As long as Obama kept out of the Fast & Furious issue, the MSM also ignored it.  By interjecting himself in the matter, and by doing so in a way that shows either that his administration is stupid, that it was involved in a past cover-up, or that it is now covering up something too terrible to reveal, he’s made himself a front page story, with nice Nixonian overtones.

Put another way, there is no good spin to put on the meaning behind his executive order.  The only conclusions that one can possibly draw reflect badly on the President’s intelligence or his honor.  Democrats understand that because, as best as I can tell, rather than defending the President, they’re simply attacking Congress and any high-profile Republicans they can think of.  I’m unaware of any substantive defense of either the President’s or Holder’s conduct.

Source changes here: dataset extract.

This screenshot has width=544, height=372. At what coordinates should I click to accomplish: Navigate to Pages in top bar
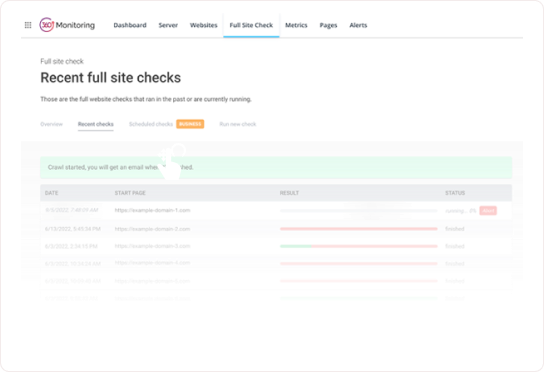(328, 25)
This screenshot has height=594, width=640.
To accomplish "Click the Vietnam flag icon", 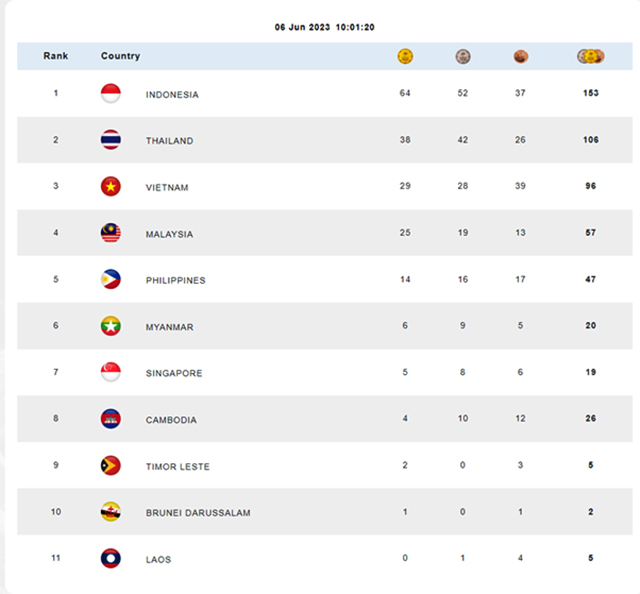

In a way, Democrats are wise to use this tried and true smear approach.  Think back to the Clarence Thomas hearings.  Although he was ultimately confirmed, they besmirched him so thoroughly that the thought of a Supreme Court vetting doubtless daunted many otherwise good jurists.  And of course, the attack on Thomas, one that sought to destroy him personally, as opposed to examining his professional qualifications, was just a continuation of Ted Kennedy’s appalling, and baseless, challenge to Judge Robert Bork.

Democrats don’t mind getting their hands dirty by smearing people in indefensible ways.

The problem for the Dems this time around is (a) that there are documents implicating Holder; (b) that Holder provably lied; and (c) that an alternative media exists, preventing the MSM from controlling public discourse.  The tried-and-true tactic won’t work this time.

That’s why I think we’re at a tipping point here.  Obama parachuted himself right into a large field filled with horse pucky.  He cannot move in any direction without getting himself mired even deeper in the stuff.